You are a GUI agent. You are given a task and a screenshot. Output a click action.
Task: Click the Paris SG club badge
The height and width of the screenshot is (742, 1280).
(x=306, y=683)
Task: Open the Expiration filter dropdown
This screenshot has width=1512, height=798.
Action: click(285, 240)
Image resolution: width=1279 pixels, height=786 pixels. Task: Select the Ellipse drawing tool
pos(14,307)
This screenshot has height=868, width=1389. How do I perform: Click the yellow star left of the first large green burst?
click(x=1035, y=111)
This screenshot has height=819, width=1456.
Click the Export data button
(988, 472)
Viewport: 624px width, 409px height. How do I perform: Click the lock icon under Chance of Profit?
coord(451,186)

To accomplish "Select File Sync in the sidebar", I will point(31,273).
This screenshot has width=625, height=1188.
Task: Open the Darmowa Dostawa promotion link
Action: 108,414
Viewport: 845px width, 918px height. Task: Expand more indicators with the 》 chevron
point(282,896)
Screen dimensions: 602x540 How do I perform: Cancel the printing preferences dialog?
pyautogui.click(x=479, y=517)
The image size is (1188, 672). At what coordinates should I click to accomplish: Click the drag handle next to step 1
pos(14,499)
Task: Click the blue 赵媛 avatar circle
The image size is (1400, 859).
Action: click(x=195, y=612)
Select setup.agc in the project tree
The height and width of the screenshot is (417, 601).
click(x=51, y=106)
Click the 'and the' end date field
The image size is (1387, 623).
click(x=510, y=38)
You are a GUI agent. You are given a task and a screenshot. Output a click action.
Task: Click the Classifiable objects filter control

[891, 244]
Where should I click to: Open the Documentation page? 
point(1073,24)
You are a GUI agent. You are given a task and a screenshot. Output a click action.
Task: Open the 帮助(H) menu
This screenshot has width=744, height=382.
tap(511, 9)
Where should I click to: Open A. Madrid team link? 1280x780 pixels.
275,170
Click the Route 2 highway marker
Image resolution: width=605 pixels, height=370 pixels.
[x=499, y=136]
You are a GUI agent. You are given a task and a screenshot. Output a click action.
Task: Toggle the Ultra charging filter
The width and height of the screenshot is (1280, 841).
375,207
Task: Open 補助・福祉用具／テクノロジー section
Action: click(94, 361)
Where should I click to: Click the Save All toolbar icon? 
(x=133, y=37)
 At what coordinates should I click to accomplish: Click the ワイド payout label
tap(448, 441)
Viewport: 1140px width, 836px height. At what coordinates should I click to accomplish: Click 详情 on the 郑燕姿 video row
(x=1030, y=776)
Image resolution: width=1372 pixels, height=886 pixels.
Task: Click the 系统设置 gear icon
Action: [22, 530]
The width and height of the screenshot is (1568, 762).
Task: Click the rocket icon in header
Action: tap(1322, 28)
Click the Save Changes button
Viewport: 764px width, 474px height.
------
Your goal: How many lines in the rows above contain the string "Open"? Case counts. Reply with the number only.

Solution to this problem: 6